But police arrest a lot of people, and they aren't experts on the law. They will get things wrong frequently. They can't be expected to make the correct call every time, but they also can't do the job if the average officer is regularly sued. So the courts came up with the "reasonable" standard. If the officer took away your Constitutional rights, but it was reasonable for them to think it'd be okay, for example if it was a fuzzy legal area or an obscure point of law (what if there's a split court on whether photography can be prohibited in subways?), then you can't sue them. In effect, you can't sue a police officer for acting like a "reasonable" police officer.
So far so good. Police can keep policing without also being lawyers, but people can still sue police officers who are clearly violating their rights. In theory.
But then in 1982 with Harlow v. Fitzgerald, the Supreme Court had an issue with Nixon's aides and whether they deserved absolute or qualified immunity, and they came up with tests. Although it wasn't the focus of the case, the decision happened to grant that qualified immunity applied to every government official couldn't be personally liable for damage unless they were violating a "clearly established" right.
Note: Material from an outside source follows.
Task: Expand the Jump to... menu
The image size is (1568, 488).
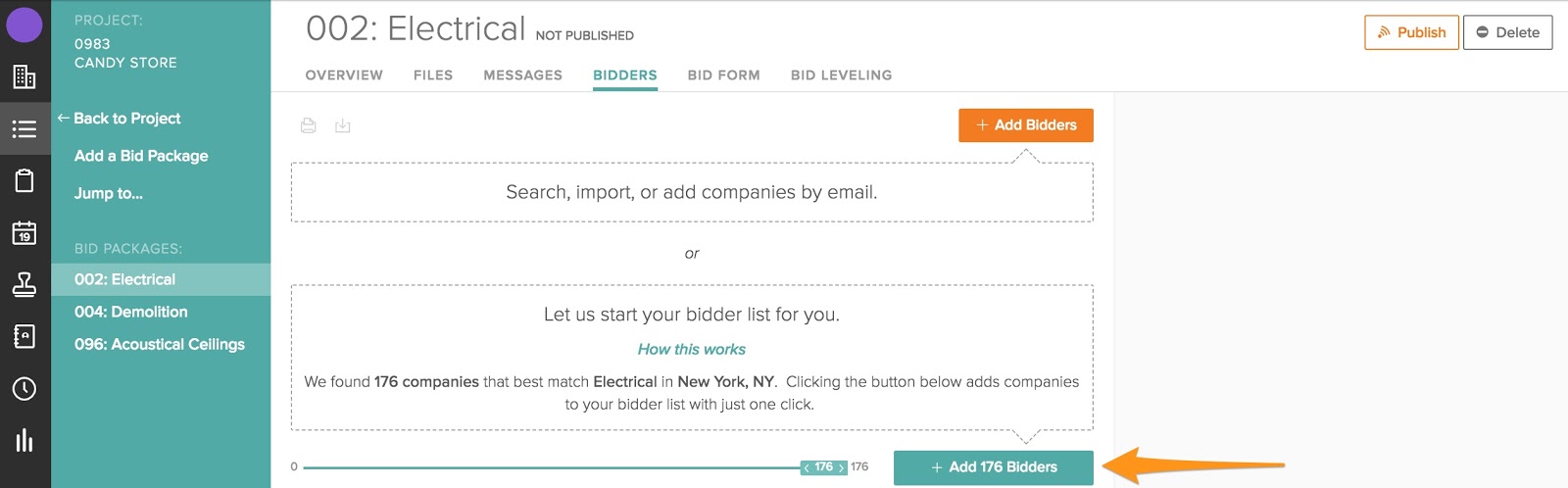Action: click(x=109, y=193)
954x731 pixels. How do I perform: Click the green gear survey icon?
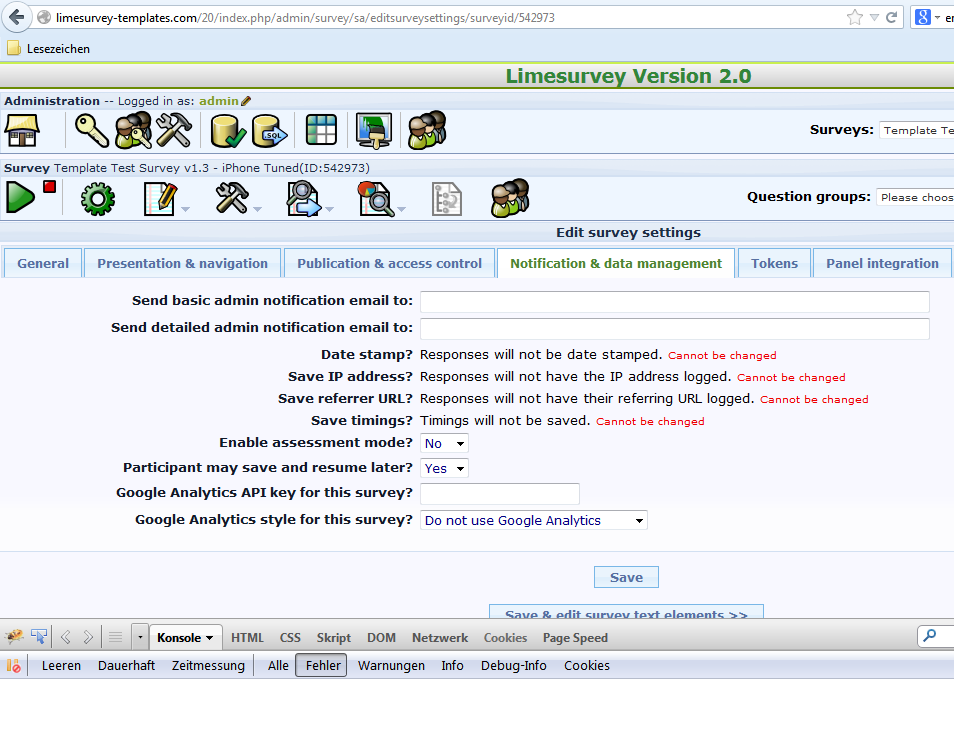point(97,198)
So now police officers were protected by a different standard than a vague "is it reasonable" test. Now the test becomes "has it been clearly established that this is a right." This isn't awful in theory, but in practice the courts have decided that "clearly established" means "has this exact thing come up before and has a court decided that this is or is not constitutional/legal?" This leads to truly ridiculous scenarios, like a judge saying "okay, sure, there have been cases where we decided that you can't use deadly force against unarmed people fleeing by car, but we haven't decided that this is the case if the car is near a highway, so that hasn't been 'clearly established.'"
Anyway, that's the state of things. There are certainly plenty of scenarios where the previous standards of "reasonable" and "good faith" would seem perfectly legitimate. There are oodles of situations which requires a tricky multi-part test undertaken by a judge, and for such cases, a police officer shouldn't be sued for getting it a bit wrong. So the basic concept isn't fundamentally ridiculous, but the "clearly established" test for qualified immunity is.
Here's an example. In 2018, a police officer slammed an unarmed man into the ground. Look at the judge's decision: http://graphics.thomsonreuters.com/srepfiles/qualified-immun...
"In so holding, the Court notes that a court can almost always manufacture a factual distinction. For example, here, McGarry was in his kitchen, while York was in a Target parking lot. That kind of factual difference and all of the factual differences listed above should not make a difference in the qualified immunity analysis, but, using Judge -- now Justice -- Gorsuch’s test from Kerns v. Bader, they “might make a constitutional difference,” 663 F.3d at 1187 (emphasis in original), so the Court must conclude that the officer is entitled to qualified immunity. While the Court thinks that a reasonable officer should be able to discern from York that grabbing and throwing an unarmed man to the ground without warning for arguing with a police officer amounts to excessive force, Justice Gorsuch would probably think that the police officer’s Taser threat in York is a fact that might make a difference."
The judge very much wants to NOT grant qualified immunity, but he's up against a wall and is angry about it.